DTZ Research estimates $281 billion will be available for investment in commercial real estate purchases in 2011, a 22 percent increase from its earlier estimates. The U.S. is expected to see a 54 percent increase in activity, while Asia Pacific might see a 29 percent bump, the consultancy's latest report says. (Europe remains the largest target market.)
In the first half of 2010, global investment doubled from the first half of 2009, rising to $133 billion, DTZ found. Growth in Asia Pacific tripled, while European investment jumped 86 percent. But the U.S. was flat, with many lenders keeping undervalued property off the market.

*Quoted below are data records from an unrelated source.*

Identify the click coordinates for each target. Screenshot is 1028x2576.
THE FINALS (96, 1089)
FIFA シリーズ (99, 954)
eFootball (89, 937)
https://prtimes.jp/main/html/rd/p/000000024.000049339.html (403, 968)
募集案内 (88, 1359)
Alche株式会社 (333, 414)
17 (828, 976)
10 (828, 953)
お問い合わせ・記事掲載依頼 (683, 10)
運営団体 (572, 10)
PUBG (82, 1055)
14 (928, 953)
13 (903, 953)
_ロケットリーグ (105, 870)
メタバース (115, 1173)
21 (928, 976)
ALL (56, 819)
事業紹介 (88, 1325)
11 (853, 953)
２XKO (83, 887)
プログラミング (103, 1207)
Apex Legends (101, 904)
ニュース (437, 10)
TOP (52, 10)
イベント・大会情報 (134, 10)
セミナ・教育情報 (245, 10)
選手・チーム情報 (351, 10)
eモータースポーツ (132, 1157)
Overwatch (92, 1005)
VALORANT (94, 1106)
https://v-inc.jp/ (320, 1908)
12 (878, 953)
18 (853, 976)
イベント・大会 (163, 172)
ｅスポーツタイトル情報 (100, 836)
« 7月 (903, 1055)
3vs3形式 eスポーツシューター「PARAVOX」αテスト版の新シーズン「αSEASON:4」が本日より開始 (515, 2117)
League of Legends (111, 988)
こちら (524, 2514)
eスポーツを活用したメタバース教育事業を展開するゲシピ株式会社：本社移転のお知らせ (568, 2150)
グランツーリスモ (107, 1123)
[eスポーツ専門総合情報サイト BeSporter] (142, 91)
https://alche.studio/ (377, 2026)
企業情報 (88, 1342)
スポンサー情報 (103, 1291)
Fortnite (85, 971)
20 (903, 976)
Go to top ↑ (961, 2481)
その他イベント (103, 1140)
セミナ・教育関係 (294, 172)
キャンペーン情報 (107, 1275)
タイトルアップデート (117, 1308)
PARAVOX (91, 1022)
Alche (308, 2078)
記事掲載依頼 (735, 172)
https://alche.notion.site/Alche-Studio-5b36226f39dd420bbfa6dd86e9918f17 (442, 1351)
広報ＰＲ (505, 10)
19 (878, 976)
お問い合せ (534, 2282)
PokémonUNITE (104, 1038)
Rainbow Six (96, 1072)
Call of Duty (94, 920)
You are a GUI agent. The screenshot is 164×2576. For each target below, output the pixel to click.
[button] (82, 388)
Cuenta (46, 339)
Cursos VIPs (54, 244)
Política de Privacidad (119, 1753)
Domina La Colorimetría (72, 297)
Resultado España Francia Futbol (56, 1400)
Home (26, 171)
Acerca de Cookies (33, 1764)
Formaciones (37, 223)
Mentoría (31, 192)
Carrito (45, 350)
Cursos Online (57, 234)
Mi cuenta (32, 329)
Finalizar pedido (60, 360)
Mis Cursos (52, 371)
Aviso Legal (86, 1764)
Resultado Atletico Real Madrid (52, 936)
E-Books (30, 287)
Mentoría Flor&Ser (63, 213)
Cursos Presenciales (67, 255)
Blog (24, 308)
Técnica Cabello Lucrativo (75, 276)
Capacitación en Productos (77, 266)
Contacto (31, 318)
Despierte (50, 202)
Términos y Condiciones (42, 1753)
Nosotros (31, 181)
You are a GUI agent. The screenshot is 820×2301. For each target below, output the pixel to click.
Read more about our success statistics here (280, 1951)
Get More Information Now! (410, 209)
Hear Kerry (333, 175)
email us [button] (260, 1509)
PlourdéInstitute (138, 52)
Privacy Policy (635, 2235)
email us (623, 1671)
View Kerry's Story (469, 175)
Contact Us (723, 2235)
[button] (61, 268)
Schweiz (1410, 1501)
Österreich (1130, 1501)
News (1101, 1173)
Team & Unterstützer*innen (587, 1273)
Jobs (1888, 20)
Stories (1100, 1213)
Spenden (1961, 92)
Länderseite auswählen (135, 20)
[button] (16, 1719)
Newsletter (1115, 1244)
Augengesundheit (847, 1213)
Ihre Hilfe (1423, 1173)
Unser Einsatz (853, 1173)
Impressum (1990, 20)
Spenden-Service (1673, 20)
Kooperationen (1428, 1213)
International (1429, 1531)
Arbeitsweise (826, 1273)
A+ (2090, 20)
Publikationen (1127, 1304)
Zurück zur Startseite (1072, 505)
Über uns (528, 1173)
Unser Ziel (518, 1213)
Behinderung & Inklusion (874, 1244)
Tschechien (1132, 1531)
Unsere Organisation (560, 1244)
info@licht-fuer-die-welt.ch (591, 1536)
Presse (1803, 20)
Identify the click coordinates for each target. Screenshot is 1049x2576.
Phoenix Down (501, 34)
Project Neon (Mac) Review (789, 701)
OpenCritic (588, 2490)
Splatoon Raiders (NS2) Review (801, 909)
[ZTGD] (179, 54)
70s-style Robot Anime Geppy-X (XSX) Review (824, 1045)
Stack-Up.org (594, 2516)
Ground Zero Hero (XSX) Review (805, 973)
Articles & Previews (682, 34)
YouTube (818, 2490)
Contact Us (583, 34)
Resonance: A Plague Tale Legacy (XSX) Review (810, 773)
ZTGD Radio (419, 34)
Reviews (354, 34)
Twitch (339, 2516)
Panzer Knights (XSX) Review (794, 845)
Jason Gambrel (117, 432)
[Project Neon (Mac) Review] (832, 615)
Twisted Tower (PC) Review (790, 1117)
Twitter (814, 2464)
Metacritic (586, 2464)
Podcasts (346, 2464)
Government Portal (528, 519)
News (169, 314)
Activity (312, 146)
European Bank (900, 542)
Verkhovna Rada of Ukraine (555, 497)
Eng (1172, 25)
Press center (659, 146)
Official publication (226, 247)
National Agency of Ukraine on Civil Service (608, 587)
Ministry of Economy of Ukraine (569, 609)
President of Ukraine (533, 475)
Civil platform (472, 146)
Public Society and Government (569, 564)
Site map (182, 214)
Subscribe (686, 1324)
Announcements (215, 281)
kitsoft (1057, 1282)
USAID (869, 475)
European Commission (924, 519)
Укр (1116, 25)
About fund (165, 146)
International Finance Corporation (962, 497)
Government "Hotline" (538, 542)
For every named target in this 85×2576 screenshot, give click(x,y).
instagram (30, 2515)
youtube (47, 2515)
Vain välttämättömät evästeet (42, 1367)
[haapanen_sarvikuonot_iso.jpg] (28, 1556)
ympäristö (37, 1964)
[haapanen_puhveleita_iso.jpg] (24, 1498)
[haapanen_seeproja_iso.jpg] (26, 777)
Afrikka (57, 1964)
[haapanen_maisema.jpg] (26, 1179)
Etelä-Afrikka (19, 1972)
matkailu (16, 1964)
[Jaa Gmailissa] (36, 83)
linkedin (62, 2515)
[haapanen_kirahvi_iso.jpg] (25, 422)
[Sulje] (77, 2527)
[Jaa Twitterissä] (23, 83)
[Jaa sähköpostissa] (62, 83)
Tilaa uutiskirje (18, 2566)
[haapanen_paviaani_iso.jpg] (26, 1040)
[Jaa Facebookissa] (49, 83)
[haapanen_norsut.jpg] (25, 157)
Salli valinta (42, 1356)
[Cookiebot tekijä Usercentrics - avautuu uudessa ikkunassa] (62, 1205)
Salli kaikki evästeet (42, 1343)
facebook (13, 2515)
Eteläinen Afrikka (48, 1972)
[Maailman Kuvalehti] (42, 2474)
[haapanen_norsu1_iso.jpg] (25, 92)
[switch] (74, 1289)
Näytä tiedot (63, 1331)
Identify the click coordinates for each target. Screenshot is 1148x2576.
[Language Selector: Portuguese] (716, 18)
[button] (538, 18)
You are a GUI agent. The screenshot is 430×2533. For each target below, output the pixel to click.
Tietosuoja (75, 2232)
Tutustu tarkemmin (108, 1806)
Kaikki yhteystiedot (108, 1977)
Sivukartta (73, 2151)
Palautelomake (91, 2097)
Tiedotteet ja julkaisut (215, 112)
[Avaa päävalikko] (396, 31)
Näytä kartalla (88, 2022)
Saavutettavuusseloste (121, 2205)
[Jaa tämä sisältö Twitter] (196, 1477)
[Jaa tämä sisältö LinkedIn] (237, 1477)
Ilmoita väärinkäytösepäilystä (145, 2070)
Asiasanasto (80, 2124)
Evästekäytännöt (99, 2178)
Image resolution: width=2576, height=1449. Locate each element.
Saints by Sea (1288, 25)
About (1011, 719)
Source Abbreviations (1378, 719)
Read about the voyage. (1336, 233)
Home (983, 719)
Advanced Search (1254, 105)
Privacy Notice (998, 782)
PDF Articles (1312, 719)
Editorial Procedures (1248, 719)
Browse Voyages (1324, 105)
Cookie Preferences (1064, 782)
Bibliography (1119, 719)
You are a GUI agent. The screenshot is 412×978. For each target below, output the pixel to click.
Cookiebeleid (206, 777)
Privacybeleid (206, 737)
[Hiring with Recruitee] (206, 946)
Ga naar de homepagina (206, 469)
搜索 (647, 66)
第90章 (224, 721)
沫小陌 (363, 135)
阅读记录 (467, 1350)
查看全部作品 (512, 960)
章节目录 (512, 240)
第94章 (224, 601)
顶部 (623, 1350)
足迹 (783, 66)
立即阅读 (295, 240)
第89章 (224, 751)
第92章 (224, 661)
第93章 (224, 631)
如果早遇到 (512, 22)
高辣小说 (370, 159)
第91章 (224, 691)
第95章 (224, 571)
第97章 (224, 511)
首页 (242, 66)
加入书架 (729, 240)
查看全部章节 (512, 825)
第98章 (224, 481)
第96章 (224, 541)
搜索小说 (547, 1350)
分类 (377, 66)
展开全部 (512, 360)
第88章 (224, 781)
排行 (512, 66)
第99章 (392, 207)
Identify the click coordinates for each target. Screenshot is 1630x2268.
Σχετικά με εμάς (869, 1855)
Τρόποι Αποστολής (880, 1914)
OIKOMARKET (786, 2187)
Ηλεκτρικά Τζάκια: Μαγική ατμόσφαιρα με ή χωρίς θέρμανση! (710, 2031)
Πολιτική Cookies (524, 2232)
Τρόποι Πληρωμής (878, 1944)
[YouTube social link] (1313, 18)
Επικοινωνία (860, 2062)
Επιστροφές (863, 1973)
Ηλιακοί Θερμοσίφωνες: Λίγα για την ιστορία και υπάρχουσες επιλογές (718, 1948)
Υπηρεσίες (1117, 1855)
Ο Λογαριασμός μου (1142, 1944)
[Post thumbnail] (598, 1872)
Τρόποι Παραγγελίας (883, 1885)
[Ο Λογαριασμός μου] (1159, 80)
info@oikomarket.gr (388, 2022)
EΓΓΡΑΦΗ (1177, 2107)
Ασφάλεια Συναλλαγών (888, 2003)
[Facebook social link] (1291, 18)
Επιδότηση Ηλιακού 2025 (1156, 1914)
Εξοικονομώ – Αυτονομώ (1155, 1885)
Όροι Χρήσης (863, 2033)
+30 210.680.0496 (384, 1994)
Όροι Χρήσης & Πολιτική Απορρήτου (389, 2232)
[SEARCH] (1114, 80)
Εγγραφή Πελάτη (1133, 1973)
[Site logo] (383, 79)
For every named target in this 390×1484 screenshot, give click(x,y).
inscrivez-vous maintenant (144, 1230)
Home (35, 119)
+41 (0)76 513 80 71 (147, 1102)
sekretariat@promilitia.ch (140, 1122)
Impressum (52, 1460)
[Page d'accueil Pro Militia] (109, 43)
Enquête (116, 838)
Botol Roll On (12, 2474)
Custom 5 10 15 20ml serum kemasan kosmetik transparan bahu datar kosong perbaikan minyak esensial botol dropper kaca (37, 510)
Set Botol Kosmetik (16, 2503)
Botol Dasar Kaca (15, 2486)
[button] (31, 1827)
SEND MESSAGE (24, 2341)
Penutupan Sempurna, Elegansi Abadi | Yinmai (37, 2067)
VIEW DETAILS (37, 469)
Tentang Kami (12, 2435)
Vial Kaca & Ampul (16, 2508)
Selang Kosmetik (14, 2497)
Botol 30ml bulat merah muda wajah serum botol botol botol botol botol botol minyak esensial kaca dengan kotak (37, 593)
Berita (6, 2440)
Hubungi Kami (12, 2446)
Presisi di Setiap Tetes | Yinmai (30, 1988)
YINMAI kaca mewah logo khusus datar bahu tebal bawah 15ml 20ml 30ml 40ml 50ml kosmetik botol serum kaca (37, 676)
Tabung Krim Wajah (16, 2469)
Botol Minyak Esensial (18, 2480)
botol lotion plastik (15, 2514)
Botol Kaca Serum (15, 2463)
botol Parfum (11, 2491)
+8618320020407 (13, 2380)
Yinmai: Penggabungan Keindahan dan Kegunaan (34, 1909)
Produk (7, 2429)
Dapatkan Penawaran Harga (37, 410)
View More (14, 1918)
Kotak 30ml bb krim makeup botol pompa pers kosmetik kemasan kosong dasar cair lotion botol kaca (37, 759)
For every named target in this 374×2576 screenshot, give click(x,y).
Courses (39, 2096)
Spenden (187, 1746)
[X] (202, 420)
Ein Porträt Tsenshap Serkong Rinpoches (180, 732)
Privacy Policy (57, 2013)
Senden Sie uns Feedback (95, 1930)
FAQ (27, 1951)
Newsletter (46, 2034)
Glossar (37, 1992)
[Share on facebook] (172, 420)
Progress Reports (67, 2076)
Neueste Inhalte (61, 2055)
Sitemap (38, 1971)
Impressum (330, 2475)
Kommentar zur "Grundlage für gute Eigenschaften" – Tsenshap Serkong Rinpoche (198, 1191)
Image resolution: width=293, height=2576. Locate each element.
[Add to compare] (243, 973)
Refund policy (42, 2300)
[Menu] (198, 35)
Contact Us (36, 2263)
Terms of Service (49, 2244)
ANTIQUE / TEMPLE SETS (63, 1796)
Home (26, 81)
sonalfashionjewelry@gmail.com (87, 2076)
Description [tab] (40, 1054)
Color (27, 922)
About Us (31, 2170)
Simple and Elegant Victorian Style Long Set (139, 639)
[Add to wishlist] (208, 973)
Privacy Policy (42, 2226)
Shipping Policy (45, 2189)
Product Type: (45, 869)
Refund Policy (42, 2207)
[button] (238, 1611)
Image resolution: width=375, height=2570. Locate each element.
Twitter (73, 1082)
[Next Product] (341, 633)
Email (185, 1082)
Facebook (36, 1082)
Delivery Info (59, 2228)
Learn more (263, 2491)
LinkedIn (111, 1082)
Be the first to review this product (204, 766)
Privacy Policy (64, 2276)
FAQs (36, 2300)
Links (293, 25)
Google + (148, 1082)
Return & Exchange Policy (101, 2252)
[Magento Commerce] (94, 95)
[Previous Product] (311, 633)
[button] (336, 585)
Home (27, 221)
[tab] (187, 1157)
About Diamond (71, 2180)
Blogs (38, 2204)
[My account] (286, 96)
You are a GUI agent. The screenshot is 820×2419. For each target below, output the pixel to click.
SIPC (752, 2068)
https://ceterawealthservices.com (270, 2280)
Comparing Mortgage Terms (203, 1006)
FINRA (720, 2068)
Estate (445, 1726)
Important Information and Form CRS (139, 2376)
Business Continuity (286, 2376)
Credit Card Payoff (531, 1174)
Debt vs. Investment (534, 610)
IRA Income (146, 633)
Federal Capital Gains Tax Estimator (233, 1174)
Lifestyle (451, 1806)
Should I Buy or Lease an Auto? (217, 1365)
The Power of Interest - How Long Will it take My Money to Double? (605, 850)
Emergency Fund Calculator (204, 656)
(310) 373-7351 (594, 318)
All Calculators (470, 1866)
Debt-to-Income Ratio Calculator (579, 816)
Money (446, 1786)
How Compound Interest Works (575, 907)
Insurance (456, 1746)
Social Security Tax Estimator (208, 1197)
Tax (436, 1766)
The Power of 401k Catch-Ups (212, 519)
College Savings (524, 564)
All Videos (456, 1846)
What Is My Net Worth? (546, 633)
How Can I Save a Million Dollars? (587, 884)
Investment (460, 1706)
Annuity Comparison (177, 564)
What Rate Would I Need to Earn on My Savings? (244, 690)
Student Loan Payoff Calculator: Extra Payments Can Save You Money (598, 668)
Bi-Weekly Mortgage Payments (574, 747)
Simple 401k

"The current attractiveness of the U.S. is in stark contrast to the situation a year ago," said Nigel Almond, DTZ's associate director of forecasting and strategy, in a press release. "Most U.S. markets were cold, offering expected returns below risk adjusted required returns.
"This opportunity remains largely unexploited to date, since transaction volumes in the U.S. have not yet seen the levels witnessed in Europe and Asia Pacific."
Publically-listed companies, which have been sitting on the sidelines, are re-entering the market, accounting for 17 percent of transactions, compared to only 4 percent in 2009, the consultancy says.
The majority of investors are targeting multiple countries, although more are now focusing on single countries, the researchers. Of those aiming at single countries, 51 percent are focused on the U.S., the report says.